(Selected text begins)
And I find that frustrating – and more than a little sad, frankly – because our Unitarian Universalist faith is something.  Our tradition has a history, and an identity, and a power that is different than the history, identity, and power of other religious traditions or civic groups.  Unitarian Universalism is more than, as one joke at our expense puts it, “halfway between the Methodists and the golf course.”  Yet when we don’t feel, don’t know ourselves to be part of something larger than ourselves, larger than the congregation we happen to go to when we think there’ll be something interesting to us, it is so easy to become focused on our own congregation and what’s happening there right now.  This is true in and about Unitarian Universalist congregations wherever we’ve set up shop, and whatever is, or that we might think isn’t, happening in them at any particular moment.  (And how we feel about it.)
When we become so isolated and insular, we cut ourselves off from the power of our association, and I’m not talking about our institutional Association, but the reality that our congregations are associated with one another, connected with one another, can draw strength from and offer support to one another.  When we lose sight of the fact that we are part of something larger than merely the group of people who gather at 717 Rugby Road in Charlottesville, or 351 Boylston Street in Boston, or 2952 South Peoria Avenue in Tulsa, or online through the Church of the Larger Ministry, then we all too often also lose sight of the fact that we are a part of an association of several hundred thousand people, over 1,600 congregations, and a faith that, in the United States, can trace its roots back to the founding of the Universalist Church of America in 1793. Our Unitarian Universalist tradition is something, and we lose something when we don’t fully recognize, acknowledge, and own that as a part of who we are.  We lose something, and our congregations, and our wider Association loses much when we are just “cultural UUs” or, “casual” about our Unitarian Universalism.
In the sermon I quoted from as our Opening Words, the Rev. Susan Frederick-Gray also said,
“Friends, this is no time to go it alone—we as Unitarian Universalists can’t go it alone. We as individual congregations cannot be in this struggle alone.
[…]
This time we are living in is one of tremendous opportunity and needed change—and the health and strength of our communities and our commitment to our values, to this theology of love and interdependence is crucial”
And she said,
“This is no time for a casual faith. As Unitarian Universalists, we are first and foremost religious communities, religious communities that practice love as our foundation—and we are living in times of heartbreak, violence, struggle, and pain. In this time, we need communities that remind us of our humanity in this very inhumane time.”
And these are very “inhumane” times, indeed. 
Hate crimes “more than doubled the day after the 2016 election, with a 92 percent spike in average daily hate crimes in the two weeks following the election compared to the daily average from the beginning of the year. Crimes against Latinos increased by the greatest percent, followed by Muslims and Arabs and African-Americans.  (I quoted that from an article co-authored by the Director of the Center for the Study of Hate & Extremism at California State University San Bernardino.)
These are inhumane times
This past Thursday the Justice Department issued a legal brief arguing that federal civil rights law does not ban discrimination on sexual orientation.  In April the administration rewrote a federal rule that had bared discrimination in health care due to “gender identity,” and the State Department reportedly has been, “retroactively revoking passports for transgender women, forcing them to provide proof of their gender.”  Some in the EPA have come out and said that under Trump their mission is changing, “from protecting human health and the environment to protecting industry.”
(Selected text ends)
(Material provided begins)
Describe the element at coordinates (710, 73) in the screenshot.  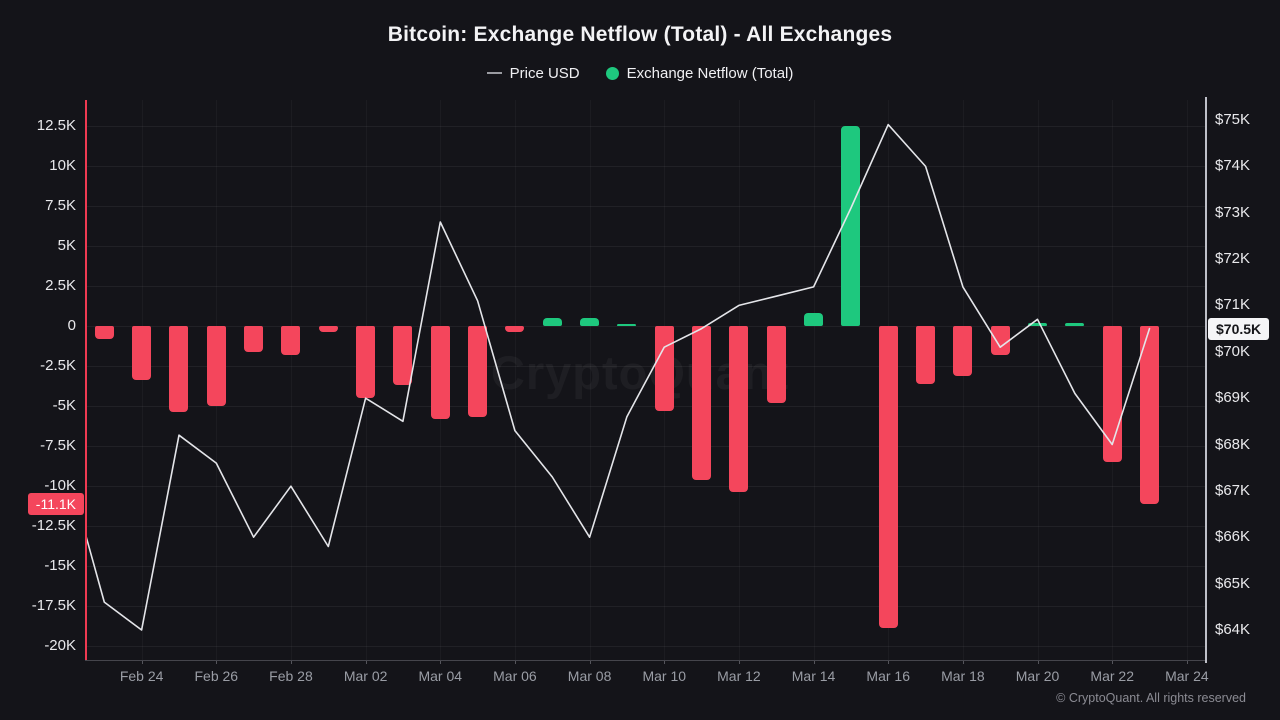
(Material provided ends)
* Exercises to complete:
a. According to the sermon excerpt, in what year was the Universalist Church of America founded?
b. Revise the stretch of the sermon excerpt from "And these are" through "University San Bernardino.)" by replacing "election" with "vote".
The material above is separate from the sermon excerpt.

* Answers to the tasks:
a. 1793

b.
And these are very “inhumane” times, indeed. 
Hate crimes “more than doubled the day after the 2016 vote, with a 92 percent spike in average daily hate crimes in the two weeks following the vote compared to the daily average from the beginning of the year. Crimes against Latinos increased by the greatest percent, followed by Muslims and Arabs and African-Americans.  (I quoted that from an article co-authored by the Director of the Center for the Study of Hate & Extremism at California State University San Bernardino.)